-- PROMPT --
Your task is to set down the records below again, exactly.

-- RECORDS SHOWN --
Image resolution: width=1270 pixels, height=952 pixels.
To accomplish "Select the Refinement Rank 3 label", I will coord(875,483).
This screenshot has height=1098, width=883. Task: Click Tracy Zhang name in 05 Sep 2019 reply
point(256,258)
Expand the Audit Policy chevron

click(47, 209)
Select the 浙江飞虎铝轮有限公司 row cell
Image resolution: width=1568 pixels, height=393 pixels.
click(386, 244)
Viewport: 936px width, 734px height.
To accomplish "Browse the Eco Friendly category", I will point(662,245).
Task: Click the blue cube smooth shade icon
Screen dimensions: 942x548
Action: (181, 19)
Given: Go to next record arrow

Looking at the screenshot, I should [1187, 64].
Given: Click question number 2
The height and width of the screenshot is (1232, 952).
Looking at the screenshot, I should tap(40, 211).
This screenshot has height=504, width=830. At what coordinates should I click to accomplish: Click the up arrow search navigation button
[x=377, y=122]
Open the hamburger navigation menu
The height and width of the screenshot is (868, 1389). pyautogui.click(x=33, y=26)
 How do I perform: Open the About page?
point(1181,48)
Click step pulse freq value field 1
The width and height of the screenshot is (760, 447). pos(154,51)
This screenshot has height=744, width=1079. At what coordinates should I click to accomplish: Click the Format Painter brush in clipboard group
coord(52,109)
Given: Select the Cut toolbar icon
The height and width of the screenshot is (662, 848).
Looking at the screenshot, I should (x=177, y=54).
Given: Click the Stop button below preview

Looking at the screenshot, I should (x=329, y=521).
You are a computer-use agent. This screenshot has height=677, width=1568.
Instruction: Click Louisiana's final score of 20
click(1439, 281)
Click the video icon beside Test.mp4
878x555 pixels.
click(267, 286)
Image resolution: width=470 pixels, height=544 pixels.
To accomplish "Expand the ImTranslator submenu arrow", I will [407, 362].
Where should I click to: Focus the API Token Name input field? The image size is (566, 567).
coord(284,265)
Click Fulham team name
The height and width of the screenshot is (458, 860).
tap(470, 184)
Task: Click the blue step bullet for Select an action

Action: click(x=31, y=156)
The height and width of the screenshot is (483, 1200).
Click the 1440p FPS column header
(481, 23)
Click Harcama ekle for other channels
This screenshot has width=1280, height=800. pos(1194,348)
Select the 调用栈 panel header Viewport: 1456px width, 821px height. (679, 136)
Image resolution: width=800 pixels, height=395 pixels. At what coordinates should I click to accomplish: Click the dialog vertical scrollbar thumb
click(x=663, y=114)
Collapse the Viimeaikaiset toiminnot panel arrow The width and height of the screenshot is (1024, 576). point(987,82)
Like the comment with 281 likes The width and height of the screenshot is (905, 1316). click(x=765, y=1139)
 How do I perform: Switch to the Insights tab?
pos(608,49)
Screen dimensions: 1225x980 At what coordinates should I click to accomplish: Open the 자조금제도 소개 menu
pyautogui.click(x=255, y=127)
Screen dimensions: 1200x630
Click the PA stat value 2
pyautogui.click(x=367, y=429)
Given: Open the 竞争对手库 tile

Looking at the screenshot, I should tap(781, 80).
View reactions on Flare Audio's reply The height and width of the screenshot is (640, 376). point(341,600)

-- RESPONSE TO THIS TASK --
Image resolution: width=1270 pixels, height=952 pixels.
To accomplish "Select the Refinement Rank 3 label", I will coord(875,483).
This screenshot has height=1098, width=883. Task: Click Tracy Zhang name in 05 Sep 2019 reply
point(256,258)
Expand the Audit Policy chevron

click(47, 209)
Select the 浙江飞虎铝轮有限公司 row cell
Image resolution: width=1568 pixels, height=393 pixels.
click(386, 244)
Viewport: 936px width, 734px height.
To accomplish "Browse the Eco Friendly category", I will point(662,245).
Task: Click the blue cube smooth shade icon
Screen dimensions: 942x548
Action: (181, 19)
Given: Go to next record arrow

Looking at the screenshot, I should [1187, 64].
Given: Click question number 2
The height and width of the screenshot is (1232, 952).
Looking at the screenshot, I should tap(40, 211).
This screenshot has height=504, width=830. At what coordinates should I click to accomplish: Click the up arrow search navigation button
[x=377, y=122]
Open the hamburger navigation menu
The height and width of the screenshot is (868, 1389). pyautogui.click(x=33, y=26)
 How do I perform: Open the About page?
point(1181,48)
Click step pulse freq value field 1
The width and height of the screenshot is (760, 447). pos(154,51)
This screenshot has height=744, width=1079. At what coordinates should I click to accomplish: Click the Format Painter brush in clipboard group
coord(52,109)
Given: Select the Cut toolbar icon
The height and width of the screenshot is (662, 848).
Looking at the screenshot, I should (x=177, y=54).
Given: Click the Stop button below preview

Looking at the screenshot, I should (x=329, y=521).
You are a computer-use agent. This screenshot has height=677, width=1568.
Instruction: Click Louisiana's final score of 20
click(1439, 281)
Click the video icon beside Test.mp4
878x555 pixels.
click(267, 286)
Image resolution: width=470 pixels, height=544 pixels.
To accomplish "Expand the ImTranslator submenu arrow", I will [407, 362].
Where should I click to: Focus the API Token Name input field? The image size is (566, 567).
coord(284,265)
Click Fulham team name
The height and width of the screenshot is (458, 860).
tap(470, 184)
Task: Click the blue step bullet for Select an action

Action: click(x=31, y=156)
The height and width of the screenshot is (483, 1200).
Click the 1440p FPS column header
(481, 23)
Click Harcama ekle for other channels
This screenshot has width=1280, height=800. pos(1194,348)
Select the 调用栈 panel header Viewport: 1456px width, 821px height. (679, 136)
Image resolution: width=800 pixels, height=395 pixels. At what coordinates should I click to accomplish: Click the dialog vertical scrollbar thumb
click(x=663, y=114)
Collapse the Viimeaikaiset toiminnot panel arrow The width and height of the screenshot is (1024, 576). point(987,82)
Like the comment with 281 likes The width and height of the screenshot is (905, 1316). click(x=765, y=1139)
 How do I perform: Switch to the Insights tab?
pos(608,49)
Screen dimensions: 1225x980 At what coordinates should I click to accomplish: Open the 자조금제도 소개 menu
pyautogui.click(x=255, y=127)
Screen dimensions: 1200x630
Click the PA stat value 2
pyautogui.click(x=367, y=429)
Given: Open the 竞争对手库 tile

Looking at the screenshot, I should tap(781, 80).
View reactions on Flare Audio's reply The height and width of the screenshot is (640, 376). point(341,600)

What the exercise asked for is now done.